Dr. Xudong Chen
Washington University in St. Louis
Seminar Information

Graphon has recently been introduced by Lovasz, Sos, etc. to study very large graphs. A graphon can be understood as either the limit object of a convergent sequence of graphs, or, a statistical model from which to sample large random graphs. We take here the latter point of view and address the following problem: What is the probability that a random graph sampled from a graphon has a Hamiltonian decomposition? We have recently observed the following phenomenon: In the asymptotic regime where the size of the random graph goes to infinity, the probability tends to be either 0 or 1, depending on the underlying graphon. In this talk, we establish this “zero-one” property for the class of step-graphons and provide a geometric characterization.

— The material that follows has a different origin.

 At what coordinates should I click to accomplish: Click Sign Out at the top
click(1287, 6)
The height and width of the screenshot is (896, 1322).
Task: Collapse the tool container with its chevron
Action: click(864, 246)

Xudong Chen is an Associate Professor in the Department of Electrical and Systems Engineering at Washington University in St. Louis. He obtained the B.S. degree in Electronic Engineering from Tsinghua University, China, in 2009, and the Ph.D. degree in Electrical Engineering from Harvard University in 2014. He is the recipient of the 2021 Donald P. Eckman Award, and the recipient of the 2023 A.V. Balakrishnan Early Career Award. His current research interests are in the area of control theory, stochastic processes, optimization, network science, and their applications.